Si l'on en revient à la polysémie évoquée par Dannenberg, Abbott ou Kukkonen, on peut essayer de tirer une synthèse de ces usages divergents du terme, tout en restreignant son périmètre de manière à éviter tout malentendu ultérieur. Dans le cas le plus élémentaire, ce terme a été utilisé pour désigner l'organisation séquentielle globale des événements racontés, c'est-à-dire la trame de l'histoire, son organisation temporelle et causale telle qu'elle peut être reconstruite lorsque le récit est achevé. Sur ce plan, peu importe la nature des événements: qu'ils soient passionnants ou ennuyeux, ils doivent surtout pouvoir être reliés entre eux par des liens qui font généralement intervenir une chronologie, une chaîne causale et/ou la récurrence de certains personnages et/ou de certains lieux. À un deuxième niveau, ce terme peut renvoyer à l'agencement de cette histoire par le «discours» qui la raconte, ce qui met en jeu les figures genettiennes relatives à l'ordre (analepses ou prolepses) à la durée (pauses, ellipses, scènes ou sommaires) ou à la fréquence (singulative ou itérative), ainsi que tous les effets de modalisation de l'information narrative liées à la voix et à la focalisation.


Certains, dans le sillage de Ricœur, se servent encore de cette notion pour définir, sur un plan fonctionnel cette fois, la production d'une configuration fondée sur le point de vue rétrospectif de l'instance productrice du discours, qui permet une saisie globale des événements et leur interprétation. L'accent est alors mis sur le travail de l'auteur en vue de rendre l'histoire signifiante ou compréhensible pour le lecteur. On peut enfin ajouter qu'à ce même niveau fonctionnel, il est possible d'associer l'intrigue à un effet pratiquement opposé: à savoir la production d'une tension, provisoire ou définitive, qui joue sur une réticence intentionnelle dans la représentation des actions. Cette intrigue intrigante (la redondance de l'expression est ici significative) est celle qui donne aux lecteurs l'expérience la plus saillante de la temporalité, puisque la possibilité de saisir la structure globale des événements est longtemps différée, alors que des configurations incertaines et provisoires sont échafaudées par les lecteurs tout au long de leur progression dans le texte, ce qui transforme la fabula en un réseau tentaculaire de virtualités incertaines. Cette dernière définition apparaît aussi comme celle, étroite, à laquelle se réfèrent les lecteurs, les auditeurs ou les spectateurs qui se plaignent que les récits «sans intrigue» manquent de relief ou soient ennuyeux. C'est également selon cette définition que le nœud de l'intrigue peut être considéré comme un dispositif induisant une tension qui oriente la progression dans le texte vers un dénouement attendu, la fonction de ce dénouement étant de réduire cette tension introduite par le nœud. Une telle définition rejoint les approches narratologiques qui s'inscrivent dans le cadre d'une rhétorique des formes dérivée du modèle aristotélicien, lesquelles affirment que :


la forme de l'intrigue — dans le sens de ce qui la rend utile au sein d'un objet artistique spécifique — c'est plutôt son «mécanisme» ou son «pouvoir», comme la forme de l'intrigue dans une tragédie, par exemple, est la capacité de sa séquence d'action unifiée d'effectuer, par l'effet de la pitié ou de la peur, une catharsis de ce genre d'émotions» (Crane 1952: 68)

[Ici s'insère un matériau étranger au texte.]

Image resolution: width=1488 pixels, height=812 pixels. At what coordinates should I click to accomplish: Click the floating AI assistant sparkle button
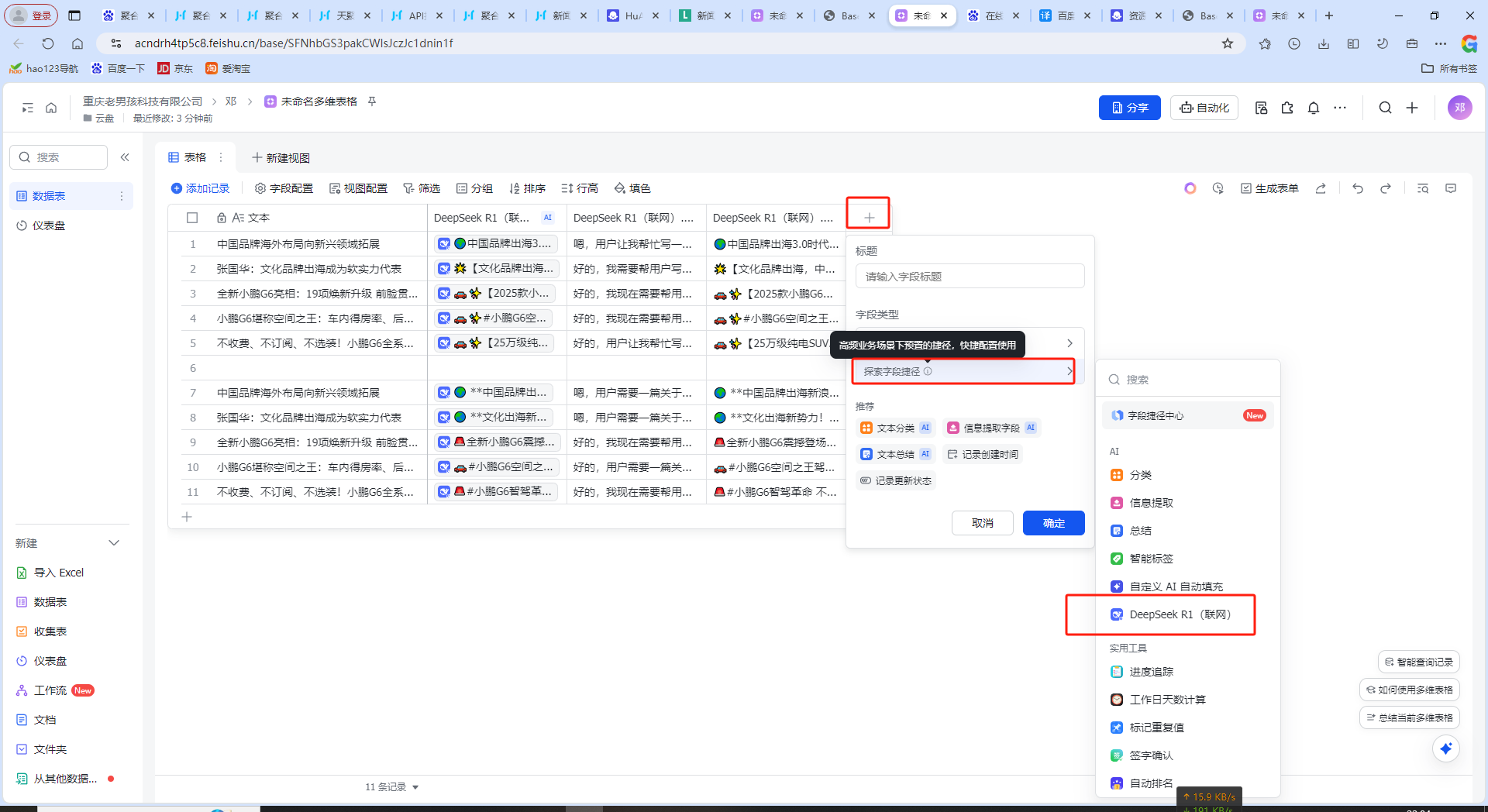(1445, 748)
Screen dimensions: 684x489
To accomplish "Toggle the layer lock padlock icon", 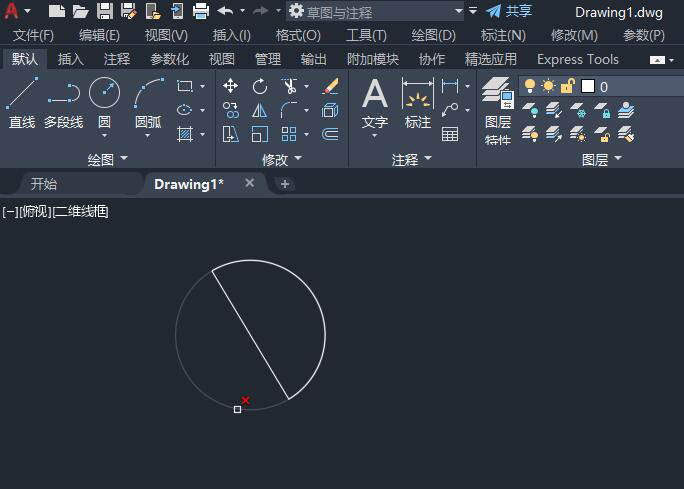I will pyautogui.click(x=567, y=87).
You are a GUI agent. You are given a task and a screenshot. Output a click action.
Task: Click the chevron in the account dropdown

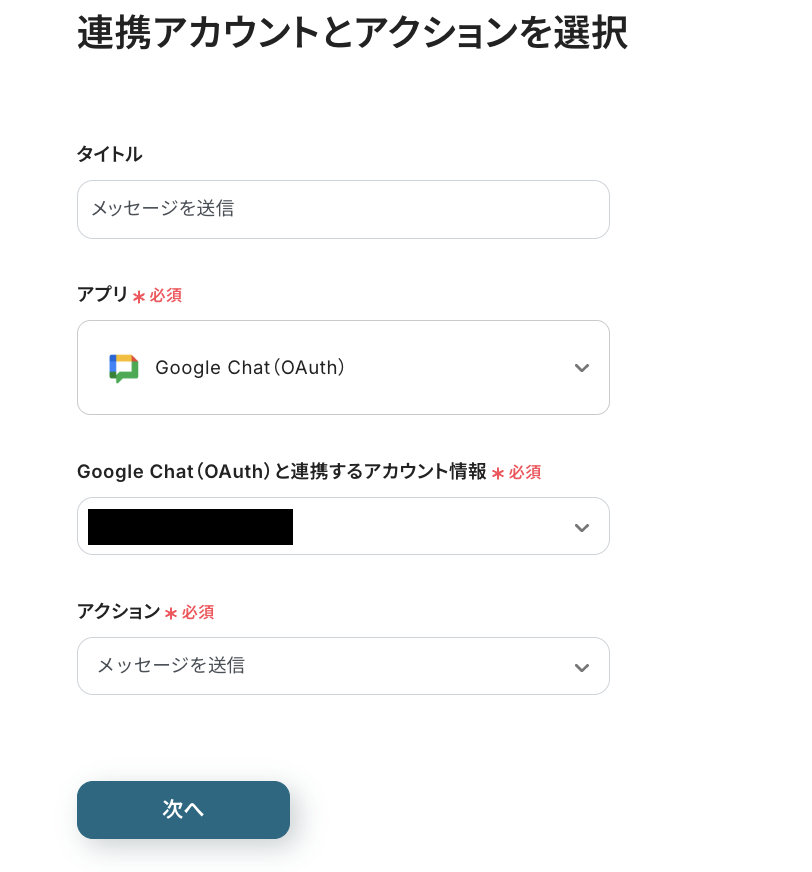tap(582, 528)
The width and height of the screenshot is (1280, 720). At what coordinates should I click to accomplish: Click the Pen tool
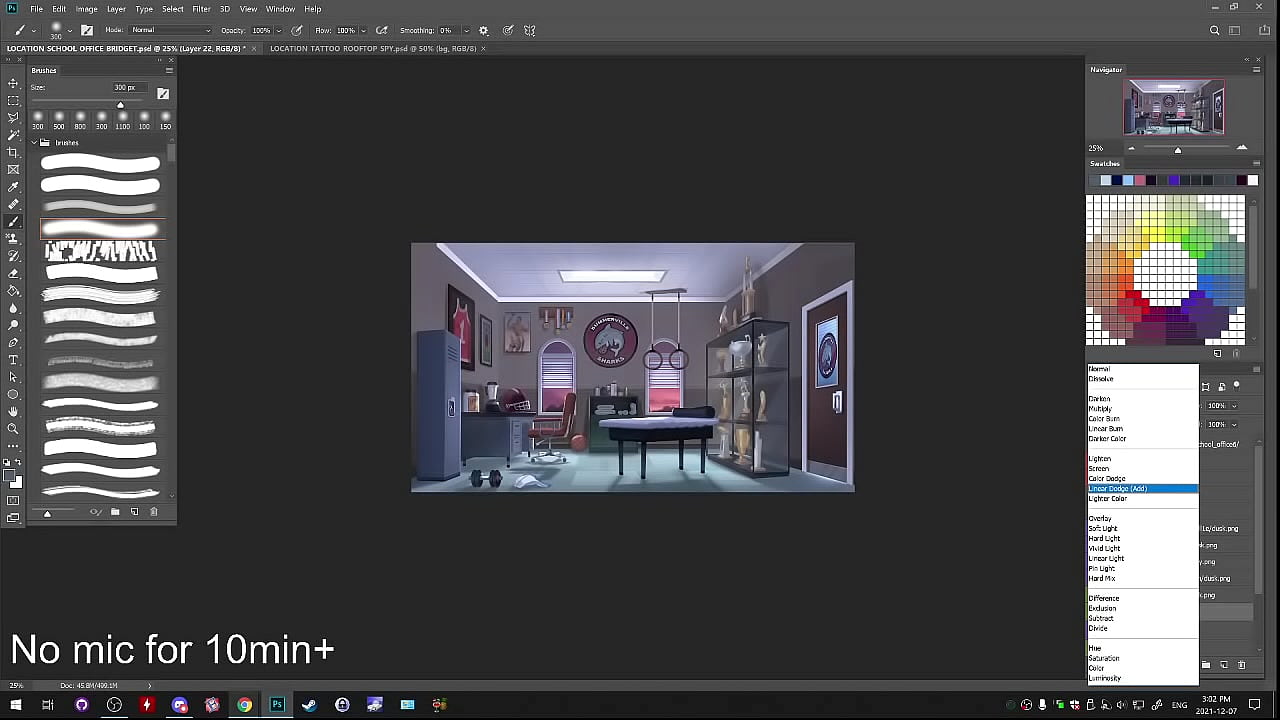pos(13,342)
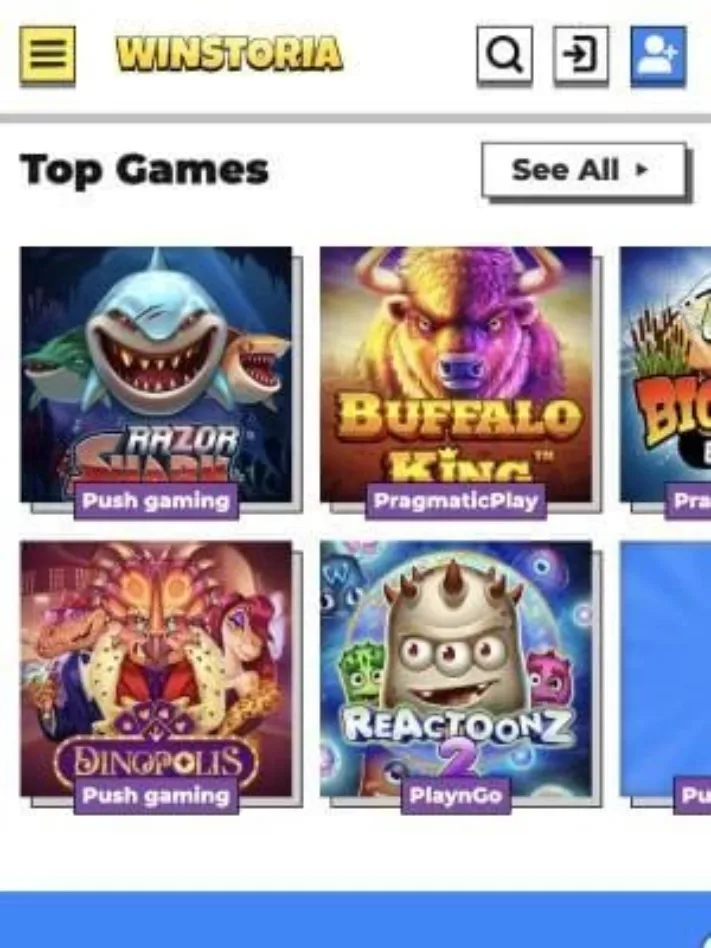Open the partially visible Big Bass game
Viewport: 711px width, 948px height.
[665, 374]
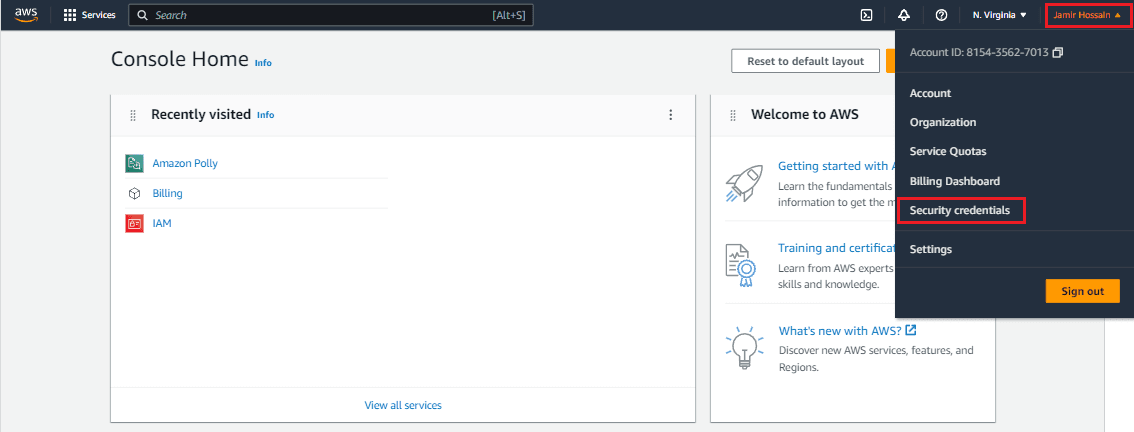Click the Amazon Polly service icon
The width and height of the screenshot is (1134, 432).
134,163
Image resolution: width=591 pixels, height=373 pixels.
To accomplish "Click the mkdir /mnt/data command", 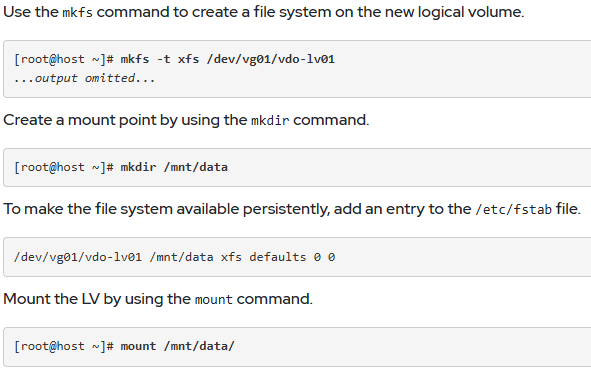I will click(x=174, y=167).
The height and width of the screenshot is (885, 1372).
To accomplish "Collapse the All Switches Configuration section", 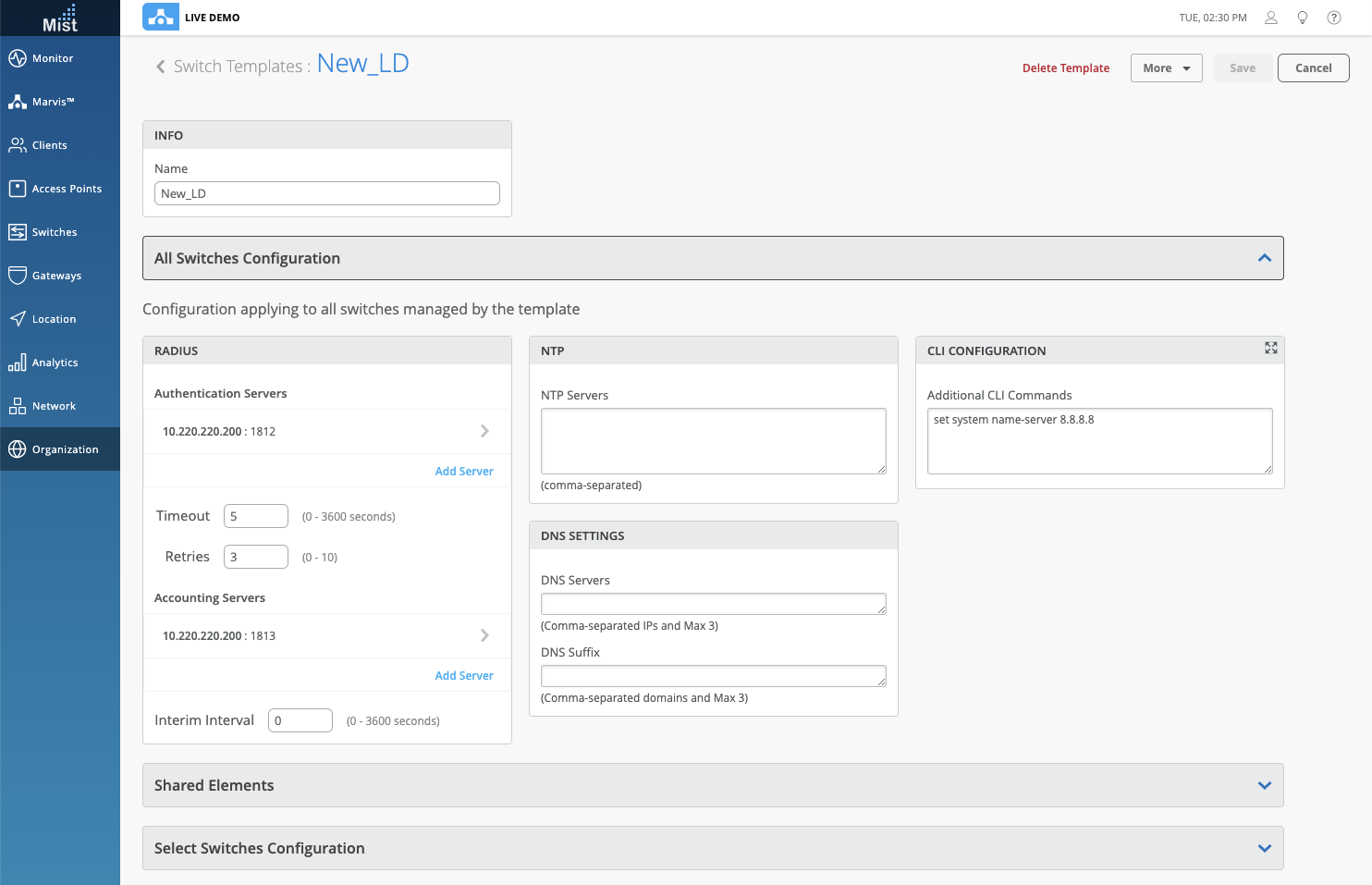I will pos(1264,258).
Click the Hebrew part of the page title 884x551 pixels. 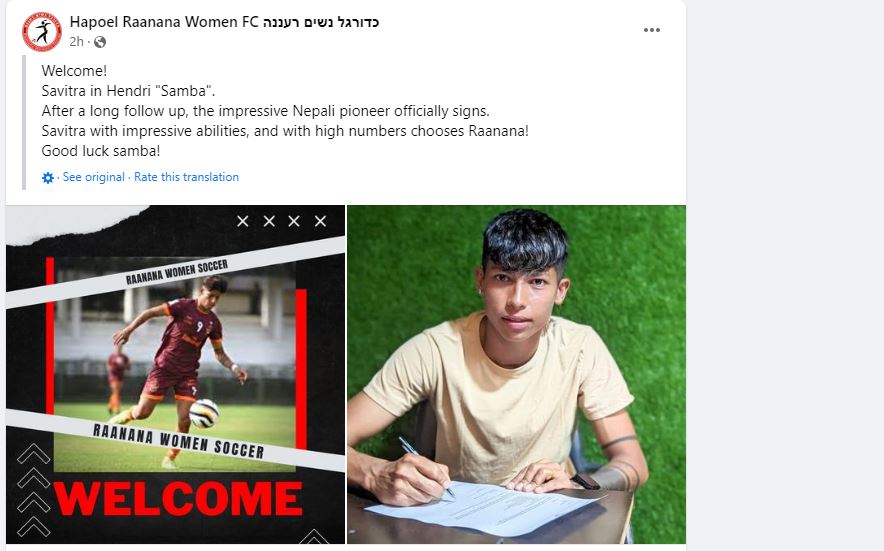pyautogui.click(x=321, y=22)
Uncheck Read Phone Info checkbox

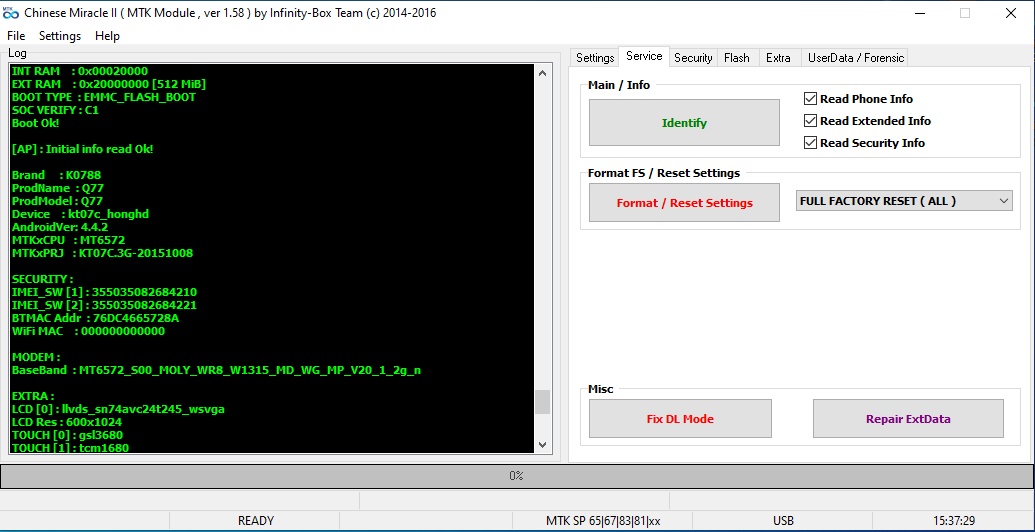click(x=811, y=99)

Dans toutes ces définitions, l'intrigue est donc toujours associée à une séquence du récit, mais des variables importantes différencient le niveau sur lequel cette séquence se situe et la fonction qu'elle remplit dans l'interaction discursive. Dans certains cas, l'intrigue se situe au niveau de l'histoire racontée, dans d'autres, elle structure le discours qui raconte cette histoire, alors que les approches fonctionnalistes — celles de Ricœur (1984), de Brooks (1984), de Phelan (1989) ou de Sternberg (1992) — considèrent qu'elle relève de l'interrelation entre ces deux niveaux et de leur fonction discursive. Par ailleurs, d'un point de vue fonctionnel, il faut encore déterminer si l'agencement de cette double séquence vise à rendre l'action compréhensible ou si elle sert au contraire à nouer une tension en rendant l'action temporairement incompréhensible, c'est-à-dire saisissable comme une totalité inachevée, qui demande un effort interprétatif accru en vue de compenser cette lacune en esquissant des virtualités sur la trame de l'histoire. Sur ce dernier point, trop souvent négligé par les approches structuralistes ou formalistes, on peut partir du principe que les rapports spécifiques qui s'établissent entre la séquence événementielle et la séquence textuelle peuvent refléter deux attitudes communicatives opposées: ils peuvent servir à intriguer le lecteur ou, à l'inverse, à l'informer.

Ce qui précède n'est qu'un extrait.